I'm preparing for the 1.0 release of Bullet Cache and have squashed the last (known) bug which plagued it, so I'm cautiously optimistic that it deserves the "1.0" label. It's been very fun working on it and though none of this is terribly exiting news, I'd like to share a few things I've encountered while making it...
#1: Fast hardware isn't
When it comes to performance, there is absolutely no point in emphasizing one hardware subsystem while ignoring others. Early in the Bullet Cache development I bought a 2-socket Xeon 5405 system as my personal workstation expecting to be able to explore concurrent programming to the fullest and to achieve blazing speeds from high-tech multicore-foo. That... didn't exactly happen. The system was highly constrained by the presence of the FSB and slow memory access (DDR2 FB-DIMM 666), so anything which involved any kind of memory traffic was kind of disppointing. Unfortunately, that was all I could afford at the time and anyway the state of the art wasn't that much better either. The memory bottleneck only began to be solved with Nehalem CPUs. (Unfortunately, I've tried recent Opterons and frankly, they suck for this kind of context-switch-intensive tasks).
The next problem is network connectivity - even though I've bought a server-class Intel NIC, I had no idea I actually needed a multi-queue NIC to push high-volume TCP traffic, which meant that, again, none of the cool software design in the Bullet Cache was actually visible when running on limited hardware.
#2: Fast software isn't
My development platform of choice is FreeBSD, partly because I'm used to it, but largely because it's really an excellent environment to work with. The compiler is in the base system, the man pages are complete and clearly state what is and isn't a POSIX API, and there's no hunting down development version of libraries. It's just a very comfortable to program in.
Unfortunately, it kind of lags in multicore support in its network stack. The local Unix sockets and the most of the UDP path are fully concurrent, but the TCP path is sadly not. Since I've tried to optimize Bullet Cache for a large number of small requests by a large number of clients, this translates into a lot of concurrent accesses across the TCP stack, which simply isn't locked fine enough to support it even with a multi-queue NIC. This is the reason I'm posting most of the benchmarks over Unix sockets. Linux is only a bit better.
#3: Even with significant C-foo, malloc bugs will bite you
I consider myself a C veteran, but it still surprises me how many bugs are introduced simply from memory management. I'm not talking about the mundane "oh, I forgot to initialize this pointer so I'm segfaulting on NULL" or "I have an int and I really want to write to the 10-th element" things which feature in many C students' nightmares but the more subtle kind, like "you know that complex calculation which decides the array index? well congratulations, it has an integer overflow and now you're accessing NULL - 1" and "you know this piece of code which initializes a static variable and was never intended to be called by multiple threads at the same time? well now it is and you have both a memory leak from multiple malloc()s overwriting each other AND multiple bogus free()s over the same variable, corrupting malloc()'s structures."

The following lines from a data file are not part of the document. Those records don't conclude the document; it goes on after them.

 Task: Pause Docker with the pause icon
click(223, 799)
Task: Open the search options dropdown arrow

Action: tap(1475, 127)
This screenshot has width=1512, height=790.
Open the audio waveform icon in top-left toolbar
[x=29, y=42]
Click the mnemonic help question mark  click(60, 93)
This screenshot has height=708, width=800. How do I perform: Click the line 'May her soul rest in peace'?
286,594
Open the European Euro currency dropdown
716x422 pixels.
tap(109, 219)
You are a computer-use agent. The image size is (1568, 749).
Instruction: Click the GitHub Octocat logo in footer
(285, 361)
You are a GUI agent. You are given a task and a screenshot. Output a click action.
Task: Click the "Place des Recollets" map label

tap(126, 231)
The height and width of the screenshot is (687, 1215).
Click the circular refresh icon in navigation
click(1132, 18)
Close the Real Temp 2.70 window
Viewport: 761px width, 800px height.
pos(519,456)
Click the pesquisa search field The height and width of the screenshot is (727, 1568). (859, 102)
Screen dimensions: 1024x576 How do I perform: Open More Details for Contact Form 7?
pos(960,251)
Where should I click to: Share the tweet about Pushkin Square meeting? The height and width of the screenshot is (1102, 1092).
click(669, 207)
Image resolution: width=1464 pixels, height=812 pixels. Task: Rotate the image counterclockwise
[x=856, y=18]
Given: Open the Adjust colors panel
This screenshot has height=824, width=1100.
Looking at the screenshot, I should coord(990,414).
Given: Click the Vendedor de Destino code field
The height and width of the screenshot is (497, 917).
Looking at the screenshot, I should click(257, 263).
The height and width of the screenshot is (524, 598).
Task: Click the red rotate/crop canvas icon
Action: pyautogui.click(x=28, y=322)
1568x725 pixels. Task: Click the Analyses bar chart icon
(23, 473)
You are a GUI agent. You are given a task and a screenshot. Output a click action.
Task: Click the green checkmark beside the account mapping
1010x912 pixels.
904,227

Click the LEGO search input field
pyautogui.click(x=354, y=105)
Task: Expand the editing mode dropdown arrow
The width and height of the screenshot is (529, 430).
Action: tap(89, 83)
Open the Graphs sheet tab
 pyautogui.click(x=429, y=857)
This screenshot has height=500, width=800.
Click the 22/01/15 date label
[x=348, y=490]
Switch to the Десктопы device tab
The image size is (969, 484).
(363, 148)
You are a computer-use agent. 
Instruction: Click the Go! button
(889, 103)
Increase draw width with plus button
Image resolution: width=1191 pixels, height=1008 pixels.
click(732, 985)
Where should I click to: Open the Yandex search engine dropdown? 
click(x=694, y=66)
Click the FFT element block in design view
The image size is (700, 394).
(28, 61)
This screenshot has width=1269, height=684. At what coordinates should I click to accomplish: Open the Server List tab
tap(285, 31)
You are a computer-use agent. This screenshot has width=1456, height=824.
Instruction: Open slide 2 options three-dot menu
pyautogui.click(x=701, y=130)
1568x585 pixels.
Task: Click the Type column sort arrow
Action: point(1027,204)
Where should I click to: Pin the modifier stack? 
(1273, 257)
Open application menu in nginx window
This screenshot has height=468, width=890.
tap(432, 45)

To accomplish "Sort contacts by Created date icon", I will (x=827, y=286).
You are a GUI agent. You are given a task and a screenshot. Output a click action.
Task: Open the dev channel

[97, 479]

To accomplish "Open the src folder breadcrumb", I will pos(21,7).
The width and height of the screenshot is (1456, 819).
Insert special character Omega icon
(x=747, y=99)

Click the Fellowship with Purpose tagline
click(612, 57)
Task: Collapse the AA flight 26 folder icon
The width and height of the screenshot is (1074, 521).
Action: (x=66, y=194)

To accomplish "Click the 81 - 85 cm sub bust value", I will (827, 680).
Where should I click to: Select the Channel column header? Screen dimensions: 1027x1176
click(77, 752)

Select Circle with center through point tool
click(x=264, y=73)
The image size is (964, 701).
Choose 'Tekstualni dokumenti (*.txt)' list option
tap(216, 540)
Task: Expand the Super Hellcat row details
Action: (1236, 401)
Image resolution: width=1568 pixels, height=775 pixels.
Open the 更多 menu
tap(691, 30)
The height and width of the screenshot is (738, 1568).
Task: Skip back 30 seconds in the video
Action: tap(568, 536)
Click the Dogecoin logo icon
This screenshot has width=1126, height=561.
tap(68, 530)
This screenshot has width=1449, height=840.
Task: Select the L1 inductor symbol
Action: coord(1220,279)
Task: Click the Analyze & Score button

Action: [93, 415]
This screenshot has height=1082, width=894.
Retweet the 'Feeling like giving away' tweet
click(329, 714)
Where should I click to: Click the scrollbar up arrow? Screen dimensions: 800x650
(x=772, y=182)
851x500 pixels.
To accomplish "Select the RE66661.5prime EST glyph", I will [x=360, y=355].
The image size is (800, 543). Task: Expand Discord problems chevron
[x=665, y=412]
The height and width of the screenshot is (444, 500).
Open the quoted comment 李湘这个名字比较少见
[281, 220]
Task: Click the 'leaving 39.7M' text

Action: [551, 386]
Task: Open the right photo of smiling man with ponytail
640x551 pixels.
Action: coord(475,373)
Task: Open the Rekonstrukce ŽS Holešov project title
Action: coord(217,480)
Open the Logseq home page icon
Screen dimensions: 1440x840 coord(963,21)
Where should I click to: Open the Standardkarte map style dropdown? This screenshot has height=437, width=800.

And yet, there still often isn't a better tool for the job than C.
#3a: Thou shall use valgrind
I want to construct a monument to the authors of Valgrind. It should be distributed with gcc. That is all.
#4: Keep calm and carry on
Bugs will happen. Systems will have unexpected bottlenecks. Prices will rise, politicians will philander, you too will get old; and when you do, you'll fantasize that when you were young, prices were reasonable, politicians were noble, children respected their elders, and systems didn't suck back in the days of FreeBSD 4.0. Bollocks. What is important is to get some quality sleep at night - everything else can wait.